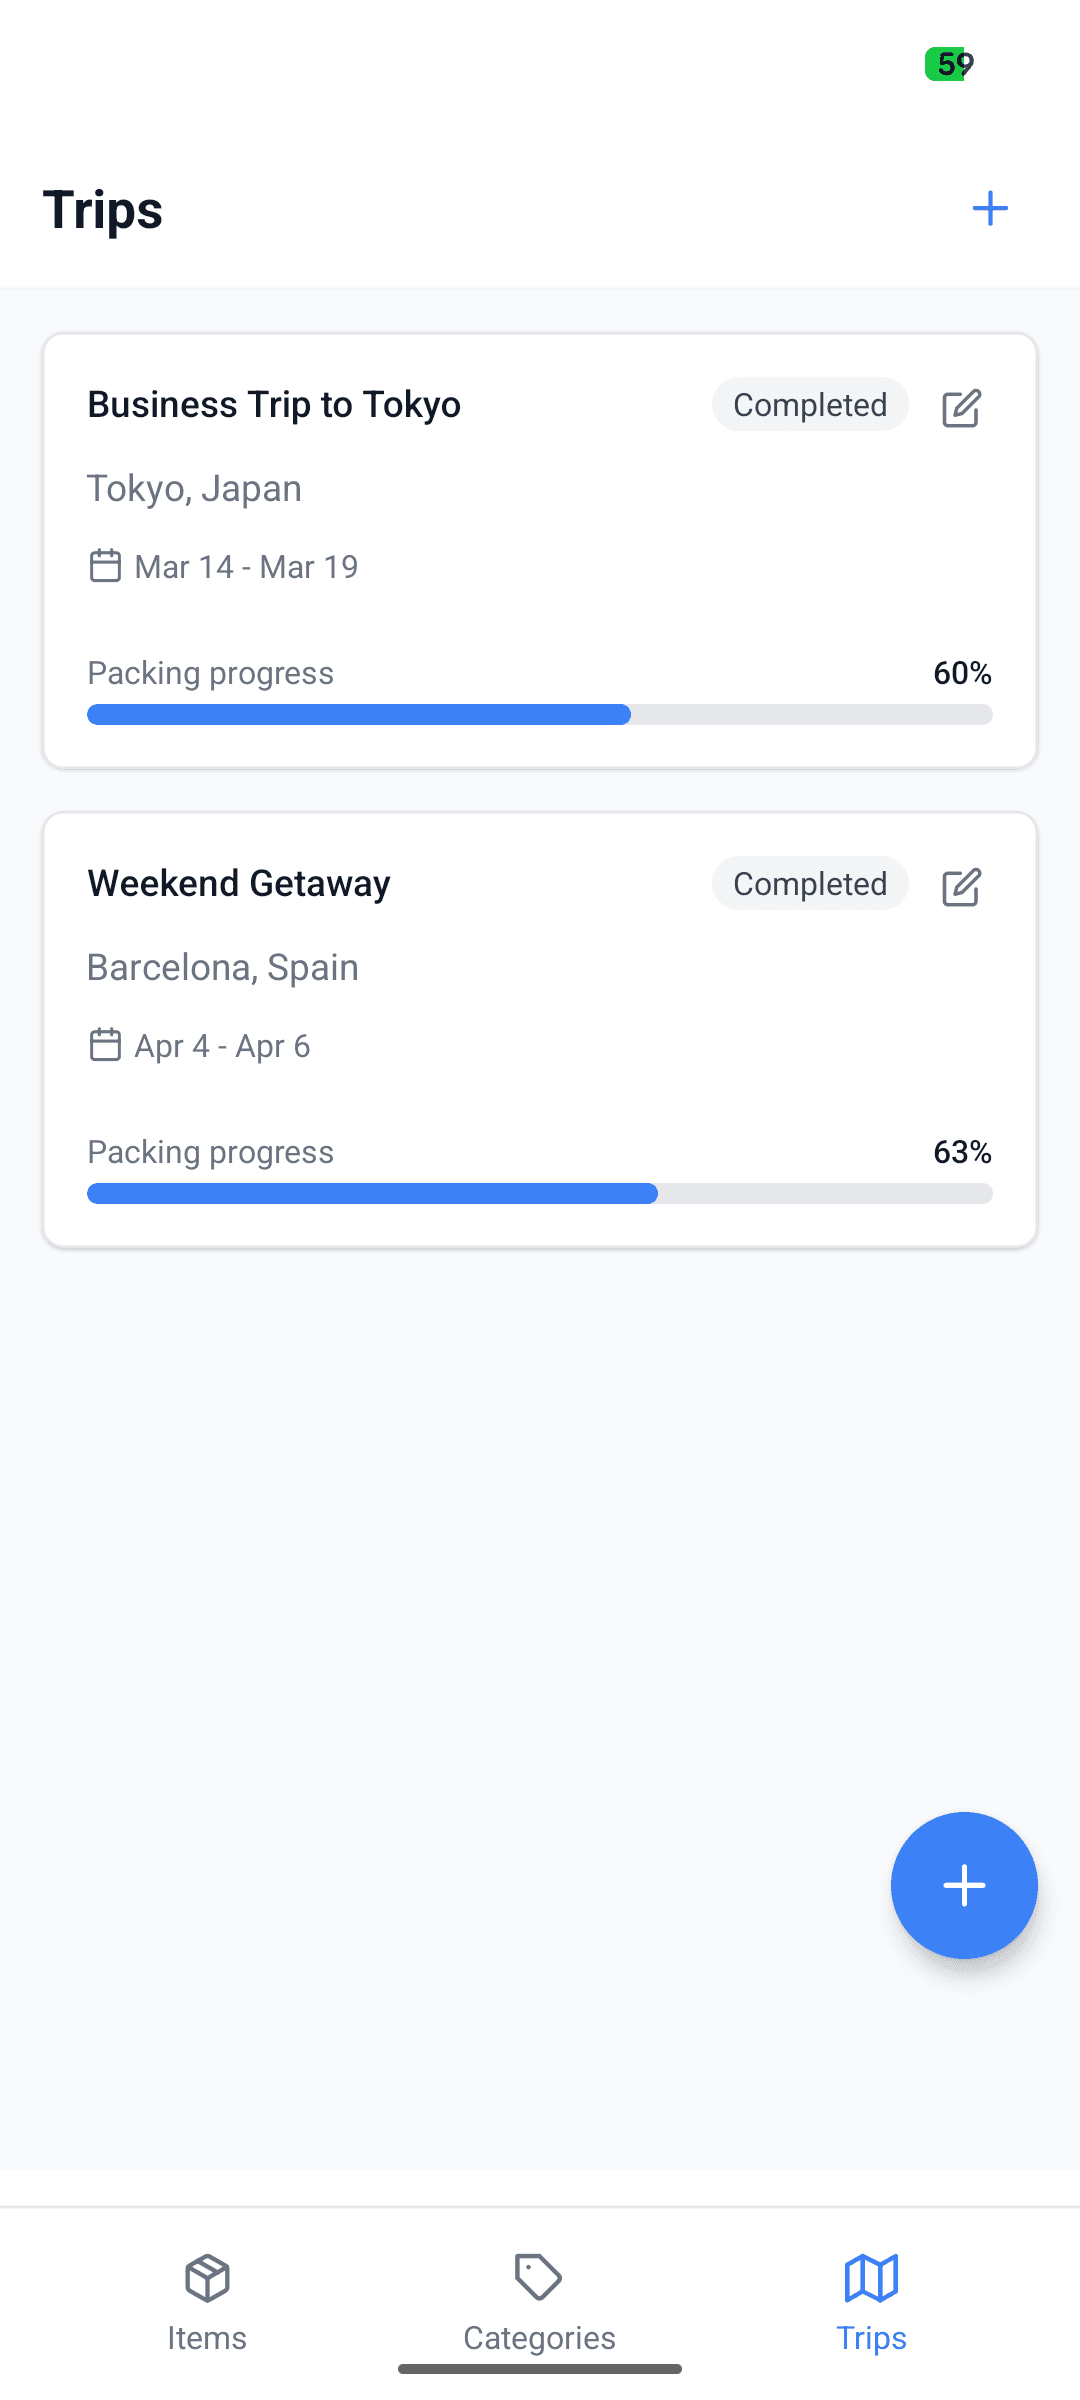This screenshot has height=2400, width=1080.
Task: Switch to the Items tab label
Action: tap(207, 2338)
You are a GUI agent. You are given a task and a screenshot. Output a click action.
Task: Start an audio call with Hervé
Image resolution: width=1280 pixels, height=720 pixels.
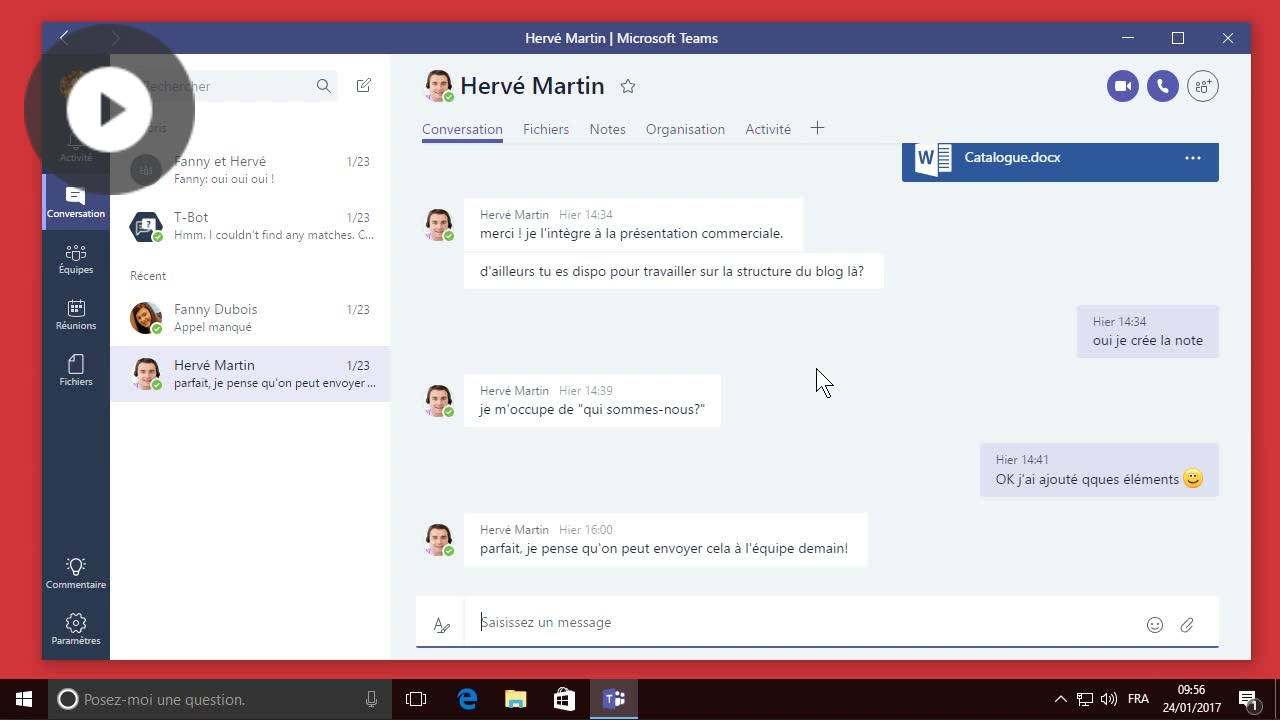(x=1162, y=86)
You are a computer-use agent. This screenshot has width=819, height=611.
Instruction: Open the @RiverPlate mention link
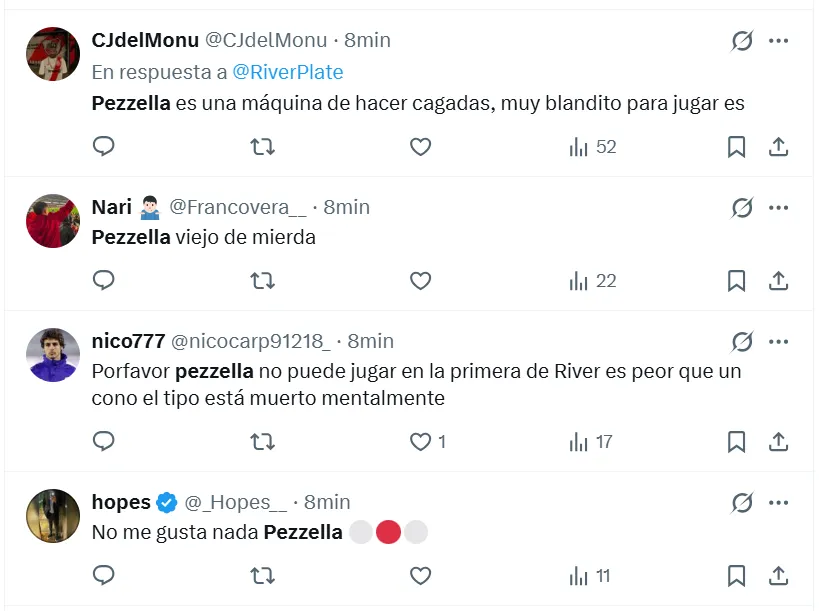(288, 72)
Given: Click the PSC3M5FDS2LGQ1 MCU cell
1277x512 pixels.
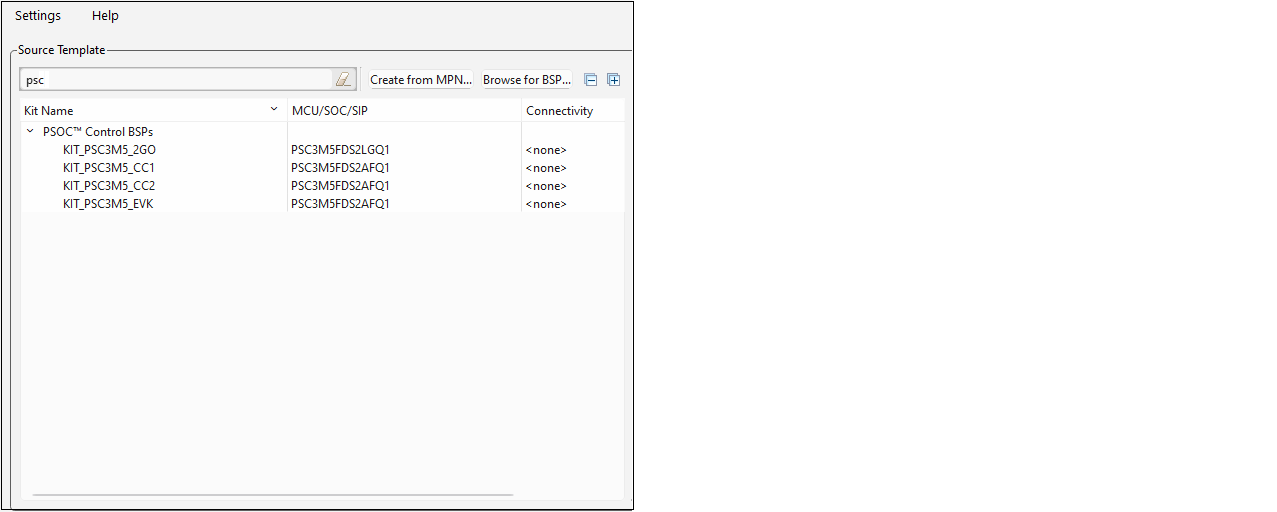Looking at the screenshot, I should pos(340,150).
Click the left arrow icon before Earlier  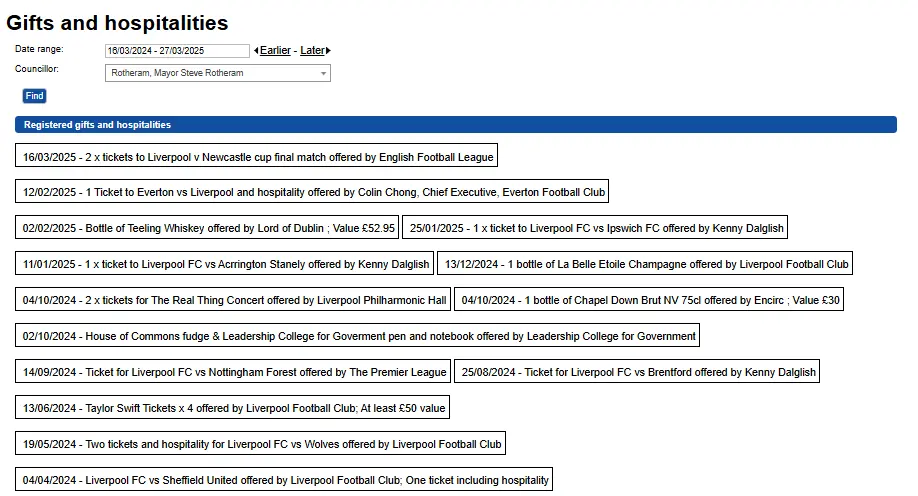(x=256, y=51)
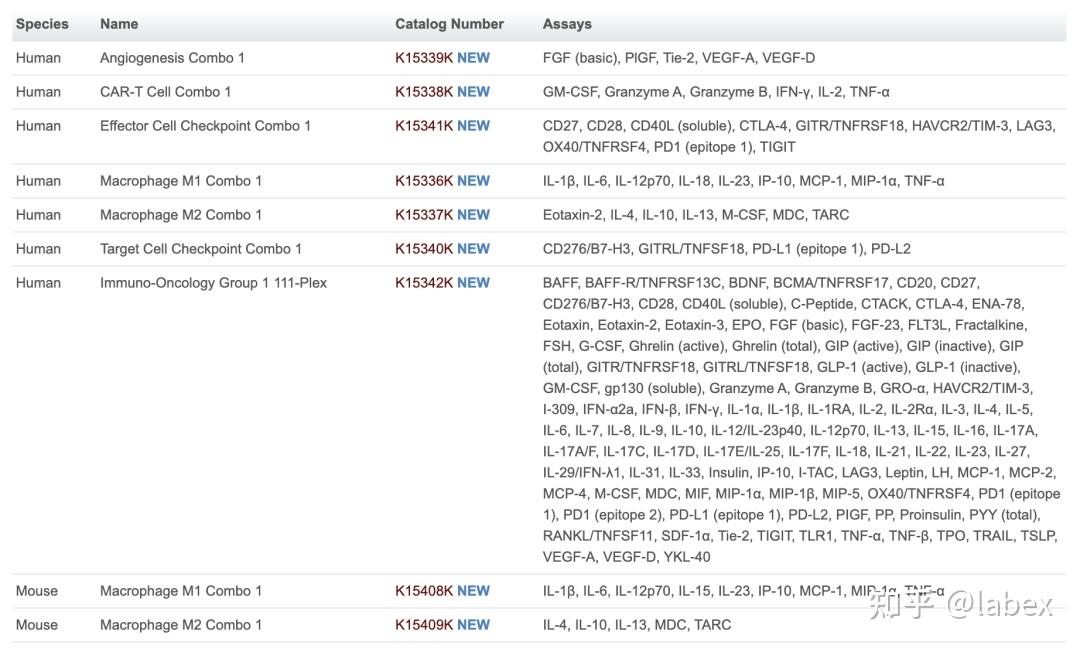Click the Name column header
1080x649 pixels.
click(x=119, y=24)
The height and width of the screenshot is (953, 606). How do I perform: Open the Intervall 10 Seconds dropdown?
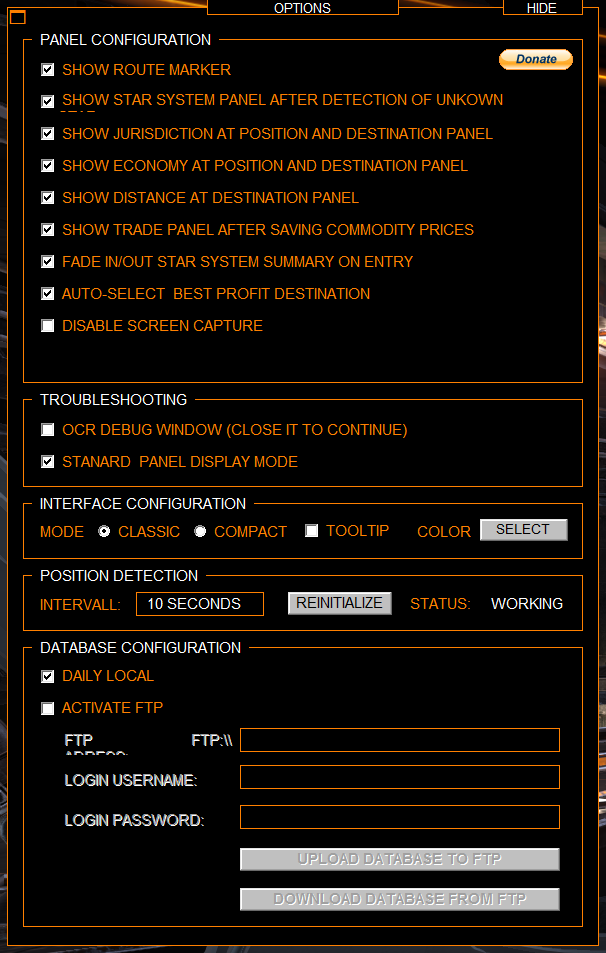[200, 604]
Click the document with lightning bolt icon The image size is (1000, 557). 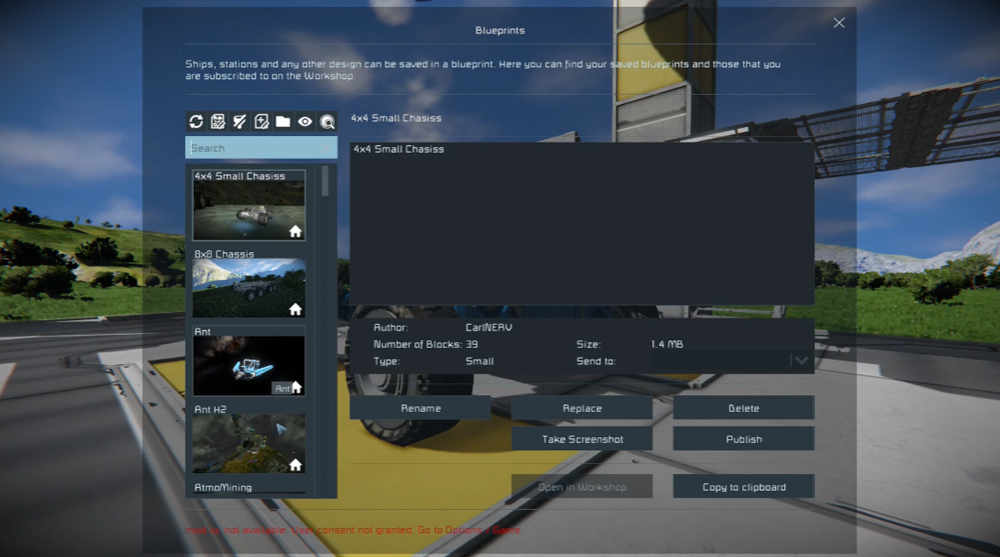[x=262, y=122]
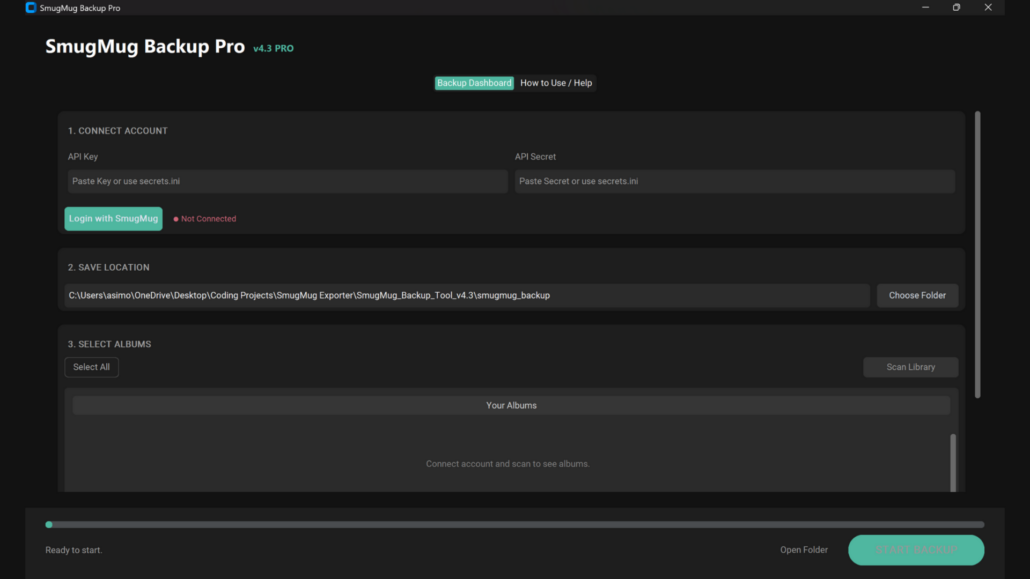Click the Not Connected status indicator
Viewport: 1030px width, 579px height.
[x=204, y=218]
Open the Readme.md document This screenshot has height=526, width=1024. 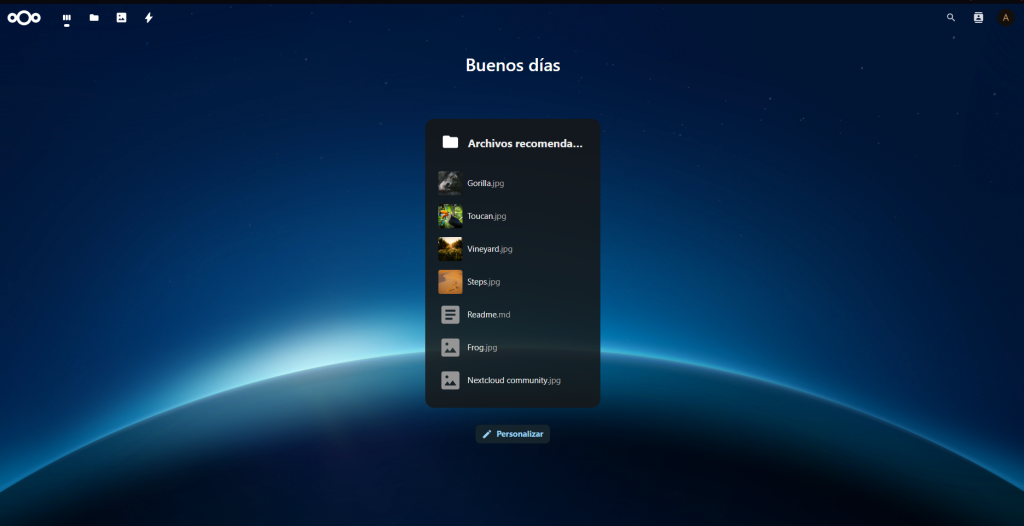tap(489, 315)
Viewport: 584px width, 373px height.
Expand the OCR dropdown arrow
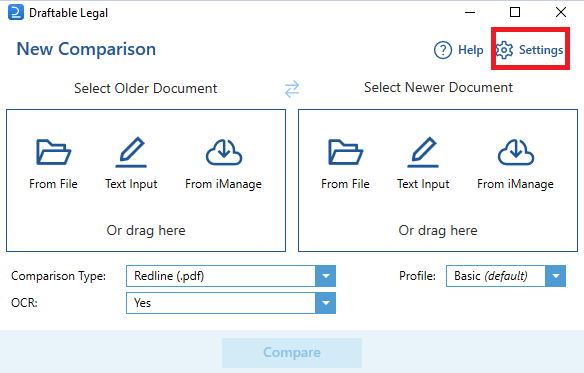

----

**WHAT IS EXPECTED**:
Report how many lines in the listing above contain the string "agent", giving the number alone.

**OUTPUT OF THE TASK**:
2